** start Excerpted data **
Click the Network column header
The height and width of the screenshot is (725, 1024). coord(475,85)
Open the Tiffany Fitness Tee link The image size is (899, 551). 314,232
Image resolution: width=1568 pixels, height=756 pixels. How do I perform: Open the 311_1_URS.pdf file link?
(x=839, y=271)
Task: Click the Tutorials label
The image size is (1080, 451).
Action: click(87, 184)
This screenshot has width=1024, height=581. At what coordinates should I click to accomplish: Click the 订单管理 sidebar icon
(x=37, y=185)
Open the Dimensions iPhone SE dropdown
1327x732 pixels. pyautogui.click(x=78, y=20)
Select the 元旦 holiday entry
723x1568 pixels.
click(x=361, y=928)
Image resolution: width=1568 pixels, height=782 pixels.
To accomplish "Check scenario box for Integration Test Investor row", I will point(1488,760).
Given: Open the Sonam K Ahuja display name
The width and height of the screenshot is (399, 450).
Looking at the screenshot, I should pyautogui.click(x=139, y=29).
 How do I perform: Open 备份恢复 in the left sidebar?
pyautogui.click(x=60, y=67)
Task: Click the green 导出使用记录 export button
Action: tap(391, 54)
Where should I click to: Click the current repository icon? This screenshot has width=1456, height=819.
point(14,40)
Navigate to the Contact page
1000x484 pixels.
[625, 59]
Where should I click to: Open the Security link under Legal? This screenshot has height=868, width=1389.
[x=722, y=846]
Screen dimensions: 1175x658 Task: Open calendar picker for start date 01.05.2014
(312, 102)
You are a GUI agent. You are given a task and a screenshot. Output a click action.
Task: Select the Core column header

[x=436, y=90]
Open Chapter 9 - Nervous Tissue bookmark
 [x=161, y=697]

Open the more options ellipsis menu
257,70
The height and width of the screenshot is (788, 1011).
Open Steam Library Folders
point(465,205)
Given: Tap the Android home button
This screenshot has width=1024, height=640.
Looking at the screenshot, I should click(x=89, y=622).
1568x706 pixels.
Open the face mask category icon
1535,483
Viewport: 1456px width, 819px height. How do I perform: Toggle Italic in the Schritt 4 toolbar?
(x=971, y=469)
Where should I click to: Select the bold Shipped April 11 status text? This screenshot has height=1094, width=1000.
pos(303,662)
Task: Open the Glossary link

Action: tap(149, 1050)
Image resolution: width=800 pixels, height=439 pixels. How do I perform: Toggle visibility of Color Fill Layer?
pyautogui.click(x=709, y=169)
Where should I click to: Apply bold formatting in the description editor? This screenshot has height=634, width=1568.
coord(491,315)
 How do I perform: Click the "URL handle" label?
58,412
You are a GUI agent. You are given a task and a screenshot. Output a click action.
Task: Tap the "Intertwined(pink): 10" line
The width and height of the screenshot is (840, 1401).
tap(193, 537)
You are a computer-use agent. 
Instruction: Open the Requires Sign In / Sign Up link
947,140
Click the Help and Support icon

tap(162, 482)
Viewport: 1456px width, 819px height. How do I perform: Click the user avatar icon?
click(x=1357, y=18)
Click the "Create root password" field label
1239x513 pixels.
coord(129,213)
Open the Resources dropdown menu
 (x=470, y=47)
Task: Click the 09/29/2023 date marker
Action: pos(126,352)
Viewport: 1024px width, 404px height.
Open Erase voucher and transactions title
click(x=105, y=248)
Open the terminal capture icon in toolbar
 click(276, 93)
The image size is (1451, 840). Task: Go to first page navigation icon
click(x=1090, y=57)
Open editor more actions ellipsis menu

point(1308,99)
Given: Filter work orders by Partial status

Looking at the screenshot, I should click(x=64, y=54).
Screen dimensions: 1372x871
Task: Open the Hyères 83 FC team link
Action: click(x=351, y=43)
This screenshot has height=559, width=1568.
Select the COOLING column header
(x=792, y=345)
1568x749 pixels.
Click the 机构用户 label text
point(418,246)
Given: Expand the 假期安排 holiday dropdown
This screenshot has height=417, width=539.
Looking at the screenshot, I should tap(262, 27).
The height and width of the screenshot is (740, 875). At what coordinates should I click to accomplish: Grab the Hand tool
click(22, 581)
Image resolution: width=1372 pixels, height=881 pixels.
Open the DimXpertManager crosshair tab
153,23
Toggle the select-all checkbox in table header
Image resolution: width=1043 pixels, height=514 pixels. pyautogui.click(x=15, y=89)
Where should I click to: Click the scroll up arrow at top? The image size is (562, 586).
** end Excerpted data **
▶ [Work to do] Return the lines above word for word, starting with the line that contains "Open the Dimensions iPhone SE dropdown" and going on through the line that contains "[x=722, y=846]".

▶ [Expected answer]
Open the Dimensions iPhone SE dropdown
1327x732 pixels. pyautogui.click(x=78, y=20)
Select the 元旦 holiday entry
723x1568 pixels.
click(x=361, y=928)
Image resolution: width=1568 pixels, height=782 pixels.
To accomplish "Check scenario box for Integration Test Investor row", I will point(1488,760).
Given: Open the Sonam K Ahuja display name
The width and height of the screenshot is (399, 450).
Looking at the screenshot, I should pyautogui.click(x=139, y=29).
 How do I perform: Open 备份恢复 in the left sidebar?
pyautogui.click(x=60, y=67)
Task: Click the green 导出使用记录 export button
Action: tap(391, 54)
Where should I click to: Click the current repository icon? This screenshot has width=1456, height=819.
point(14,40)
Navigate to the Contact page
1000x484 pixels.
[625, 59]
Where should I click to: Open the Security link under Legal? This screenshot has height=868, width=1389.
[x=722, y=846]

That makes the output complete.